El concepto de daño emergente ya lo he tratado en el blog previamente. Como ya comenté, está íntimamente ligado al concepto de lucro cesante. En aquellos casos en los que se ha producido un daño y se necesita solicitar una indemnización, es el valor que equivaldría directamente al perjuicio sufrido, osea, la lesión patrimonial directa. Si es un bien que ha sido destruido supondría el coste de su reposición, el precio del bien afectado o destruido. Así lo contempla el artículo 1.106 del Código Civil.

La existencia del daño emergente depende de que se pruebe su existencia y pueda cuantificarse. No obstante, esto siempre es más sencillo de medir que en el caso del lucro cesante, en el que lo que se calcula es el beneficio que se ha dejado de recibir a causa del daño o la ganancia malograda a consecuencia de un siniestro.

Esta figura cuenta a su vez con dos conceptos indemnizatorios: el daño emergente actual y el daño emergente futuro. El primero de ellos se refiere al momento presente y el otro son los gastos que se tendrán que asumir a posteriori por culpa del siniestro. Si ha habido un accidente de trabajo, en el primer concepto estarán metidos los medicamentos, el coste de una operación, etc, mientras en el segundo podrás incluirse las sesiones de fisioterapia y rehabilitación, etc.

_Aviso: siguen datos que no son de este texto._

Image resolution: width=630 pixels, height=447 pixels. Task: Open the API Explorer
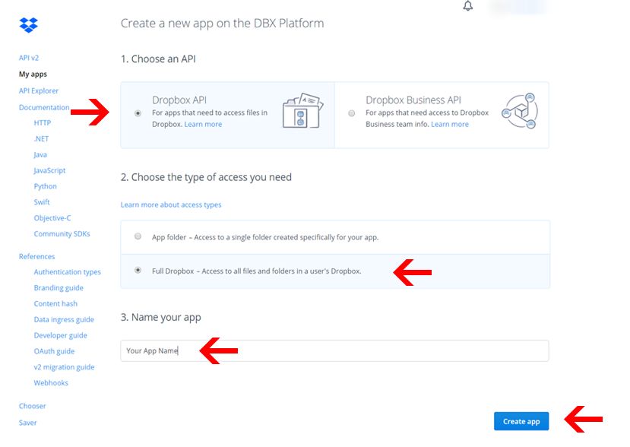coord(39,90)
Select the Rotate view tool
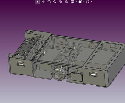This screenshot has height=103, width=125. (x=49, y=2)
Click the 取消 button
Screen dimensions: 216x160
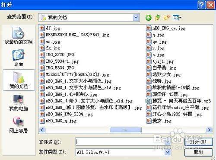(x=198, y=152)
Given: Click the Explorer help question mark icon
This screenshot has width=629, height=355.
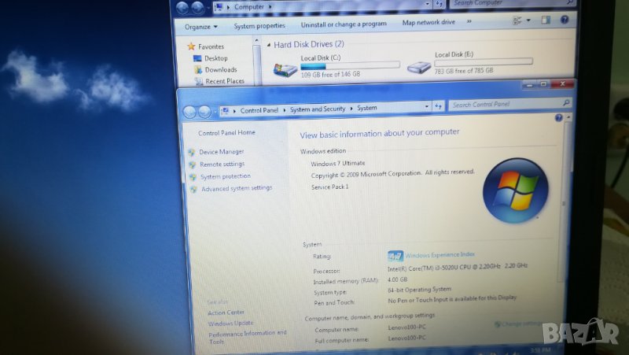Looking at the screenshot, I should coord(564,21).
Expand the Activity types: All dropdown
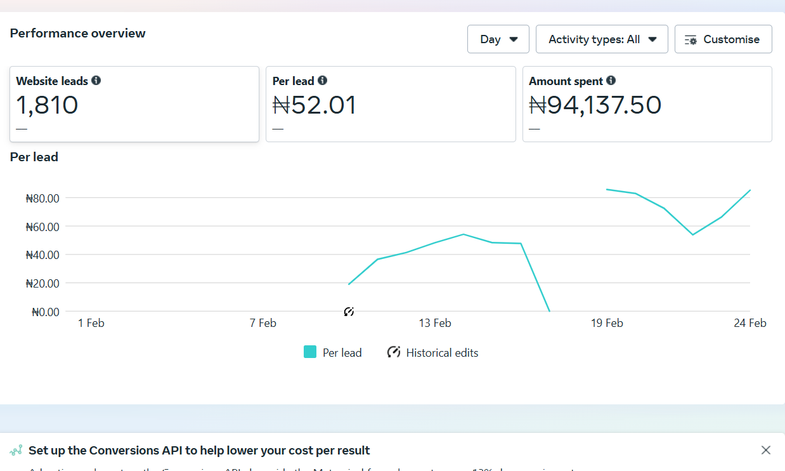 point(602,39)
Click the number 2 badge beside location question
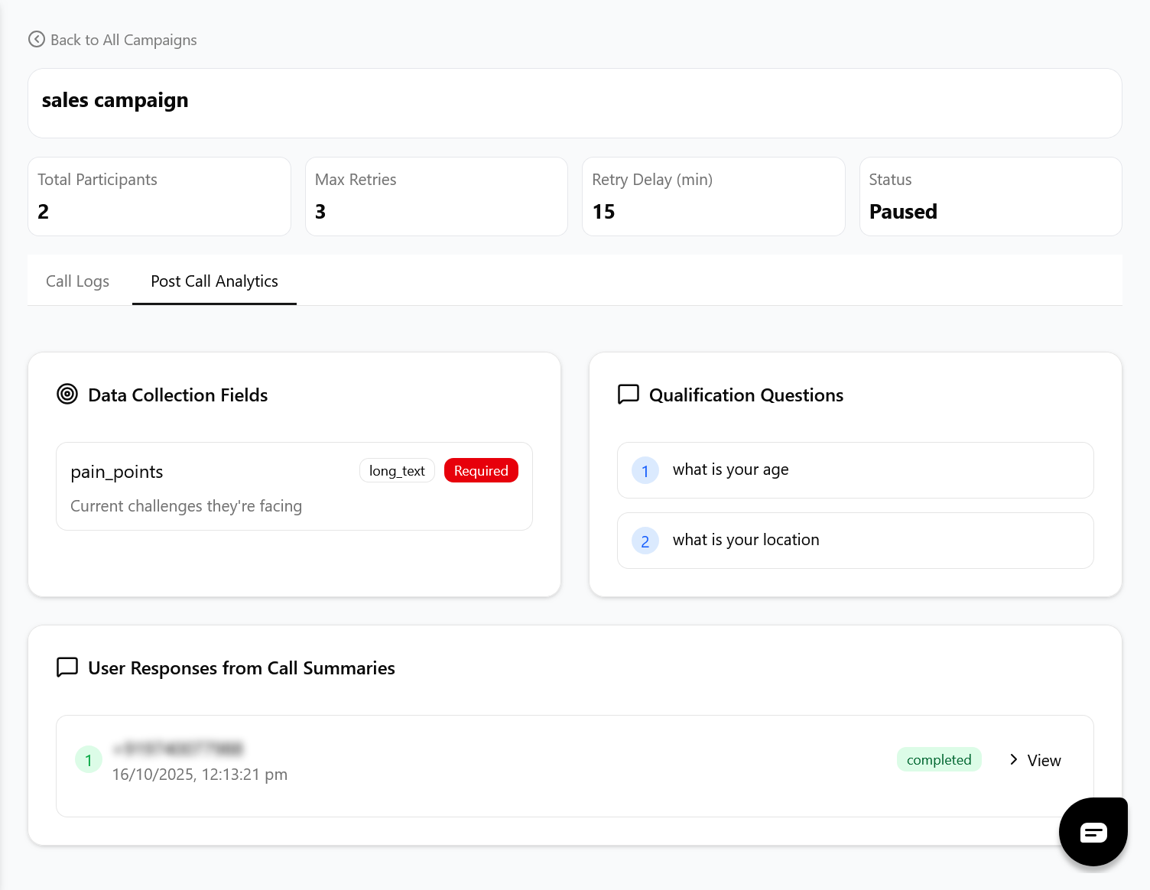The width and height of the screenshot is (1150, 890). click(x=645, y=541)
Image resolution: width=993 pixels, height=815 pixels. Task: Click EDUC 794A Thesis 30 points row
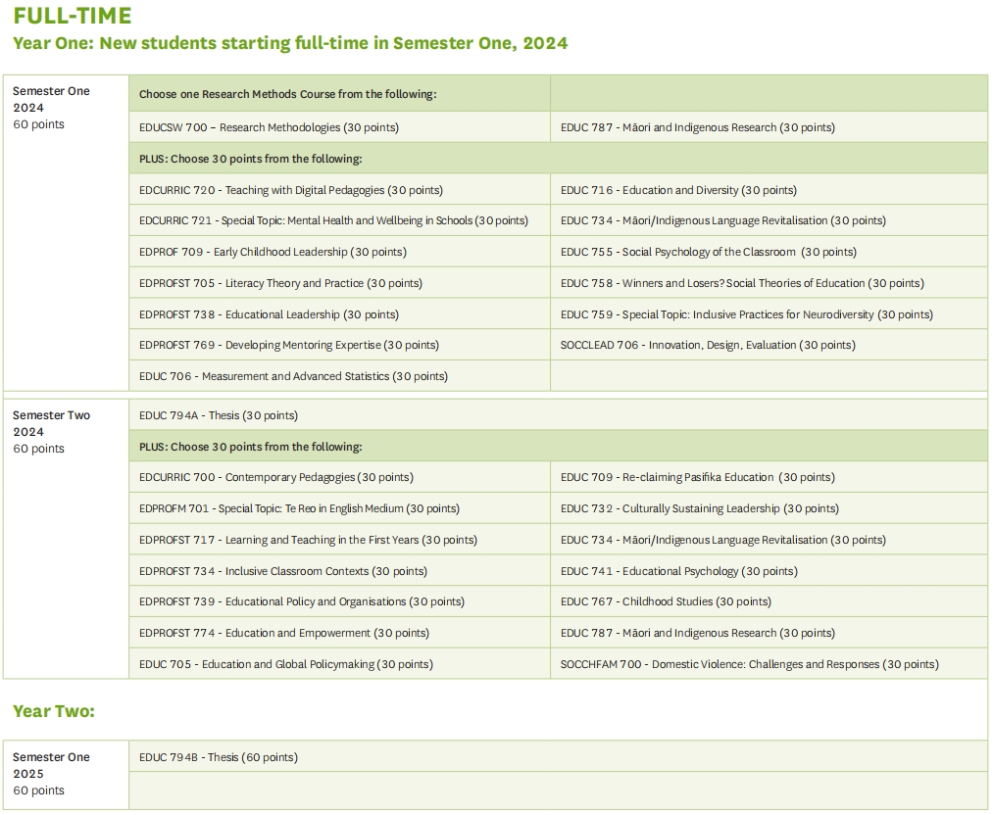coord(558,415)
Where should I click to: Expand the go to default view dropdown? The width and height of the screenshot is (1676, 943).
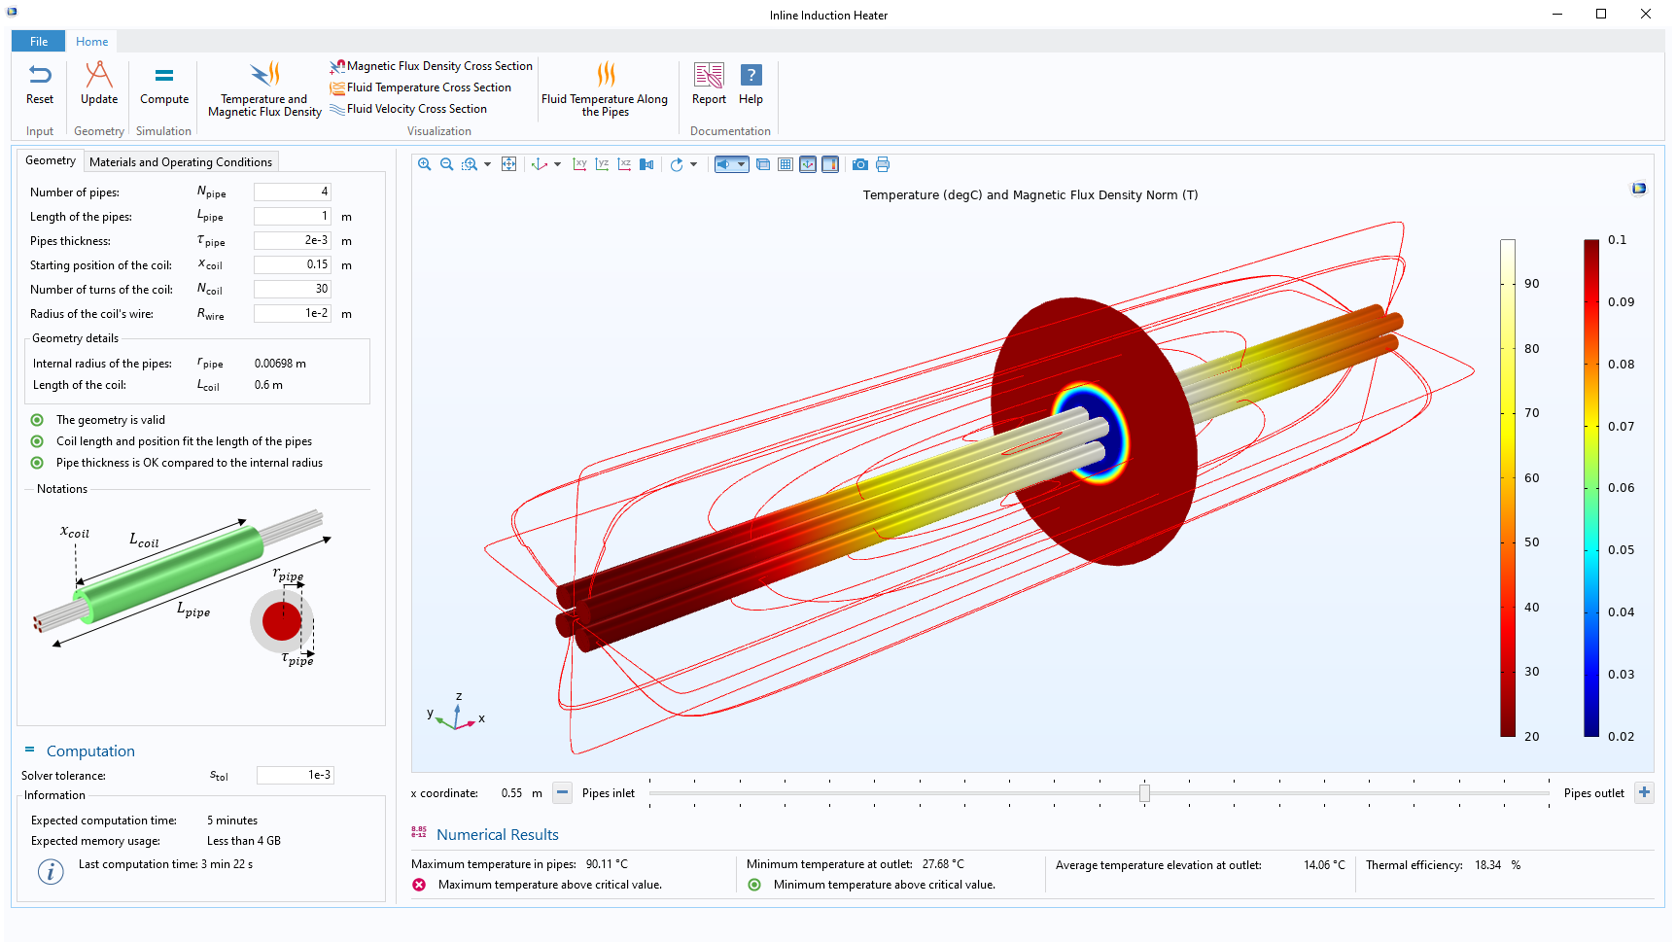pyautogui.click(x=557, y=164)
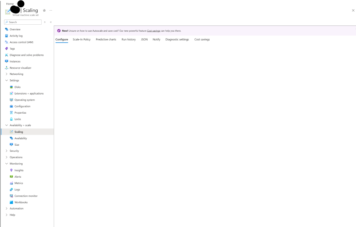The width and height of the screenshot is (356, 227).
Task: Select Instances in the sidebar
Action: pyautogui.click(x=15, y=61)
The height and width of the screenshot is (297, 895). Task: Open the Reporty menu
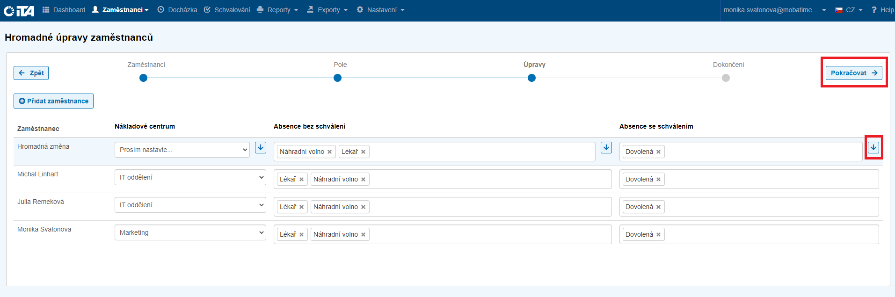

Para definir qué es el daño emergente creo que la forma más sencilla es mediante algunos supuestos:

  • Si ha habido un accidente de coche, el daño corresponderá al propio vehículo, a otros vehículos implicados en el choque, a personas, así como a objetos de la vía pública o mobiliario urbano.
  • Si el siniestro ha ocasionado problemas de movilidad al conductor o pasajeros o de otro tipo, forman parte del mismo los gastos médicos, quirúrgicos, la silla de ruedas, las muletas, los costes de adaptación de la vivienda para minusválidos e incluso la compra de un perro en el caso de que el accidente haya producido ceguera.
  • Si el accidente ha sido muy grave y se han producido muertes comprende los gastos razonables que cause un fallecimiento como la manutención, el desplazamiento o el alojamiento. También se incluirán los gastos que conlleve el funeral, los traslados e incluso la repatriación de un cadáver si fuera necesario. Incluso cubre los costes de tratamiento médico y psicológico a familiares muy cercanos por las secuelas del siniestro durante un intervalo de seis meses.
  • Si se ha dado en un edificio, supondrá todos los gastos para realizar reformas o hacer una obra de rehabilitación, incluyendo la mano de obra. Si se ha destruido por completo se añadirán todos los gastos para la edificación, etc. También todos aquellos muebles, máquinas, objetos valiosos o tecnología que hubiera en su interior.
  • Si se ha producido un daño en un terreno agrícola, entran todas las frutas y verduras que se hayan echado a perder que siguiera plantadas, la cosecha que estuviera recolectada pero haya sido dañada, los fertilizantes que se hayan vertido, el coste de volver a preparar la tierra, etc.
  • Si te roban en la calle o en una propiedad el daño emergente contempla todos aquellos objetos que hayan sido sustraídos: dinero de la cartera, joyas, tarjetas de crédito, obras de arte, así como el coste de reparación o sustitución de puertas, alarmas, muebles o cortinas que se hayan roto o perjudicado al entrar por la fuerza.